— Short task —
Copy the material word for word, from the line containing "Task: Click the Text Mode group label" through the line containing "Action: [x=80, y=49]", both lines included. Leave the pictures out.

— Data shown —

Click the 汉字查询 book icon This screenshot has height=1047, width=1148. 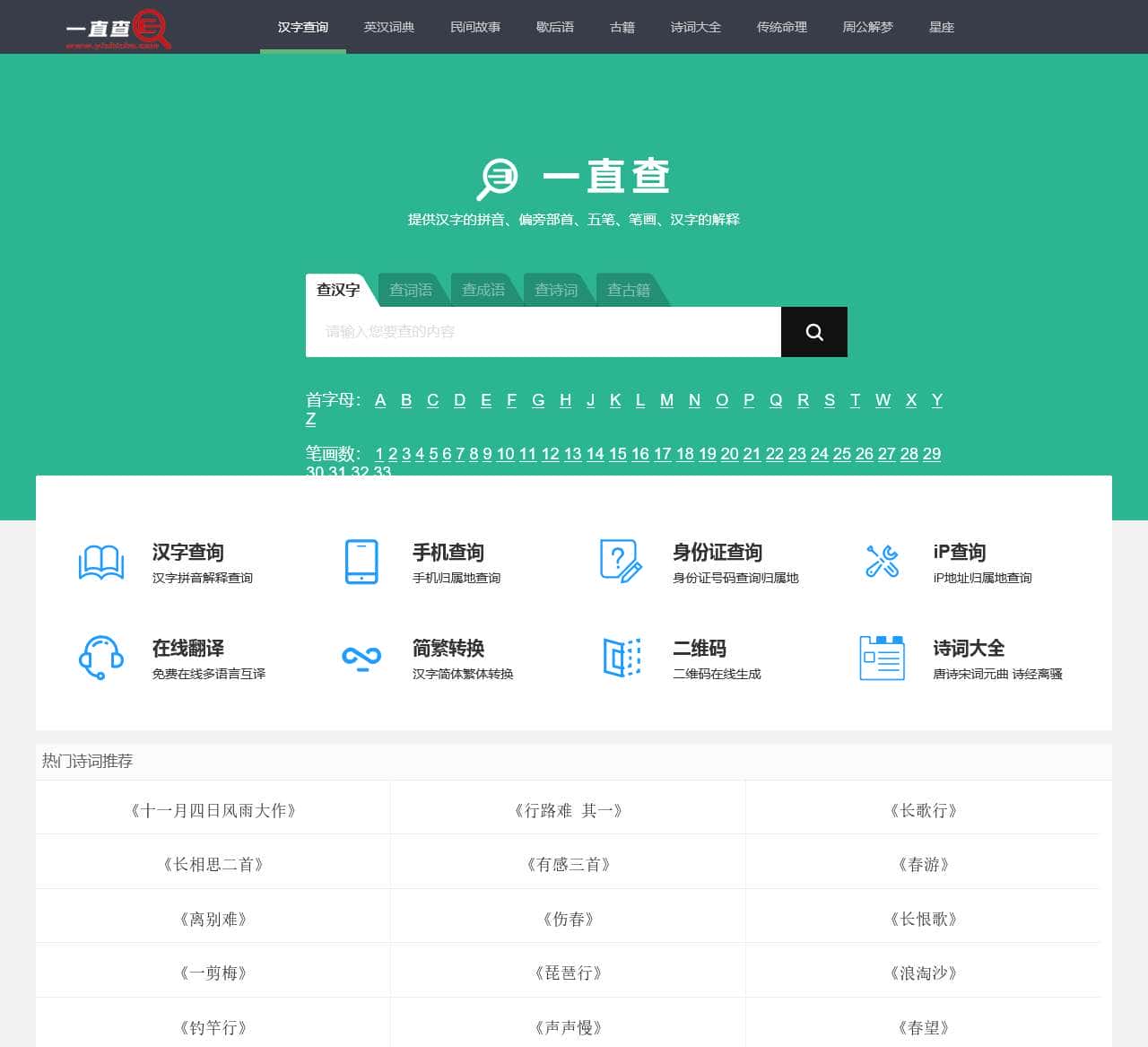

---

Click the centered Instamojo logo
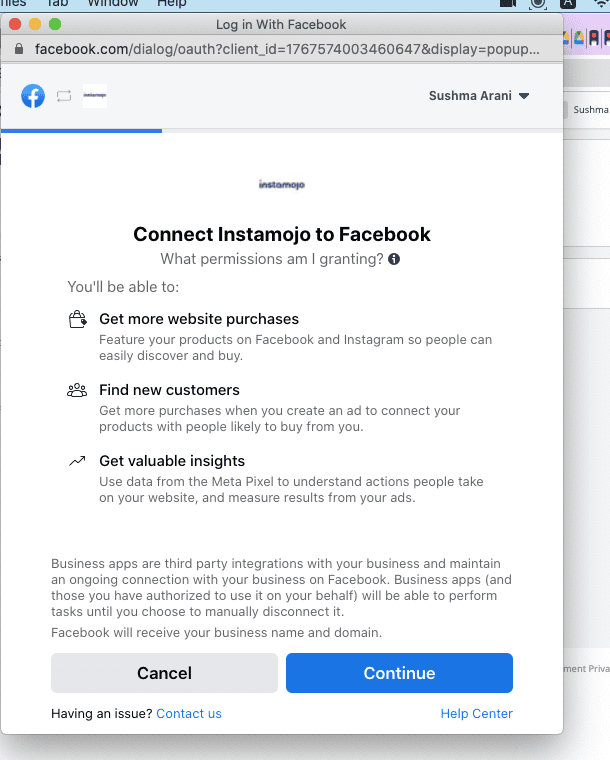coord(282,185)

---

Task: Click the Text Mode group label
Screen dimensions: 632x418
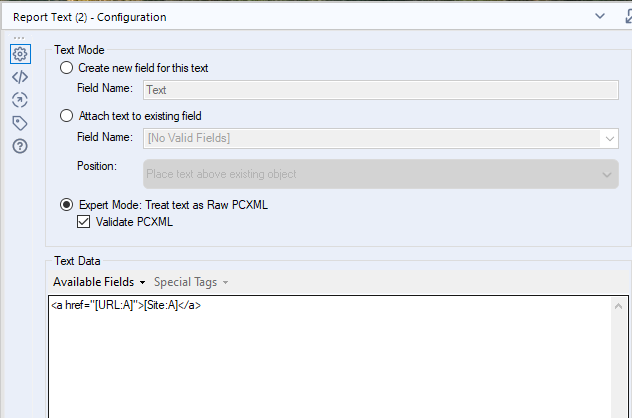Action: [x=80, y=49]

— Task result —
Task: Click the Text Mode group label
Screen dimensions: 632x418
Action: [x=80, y=49]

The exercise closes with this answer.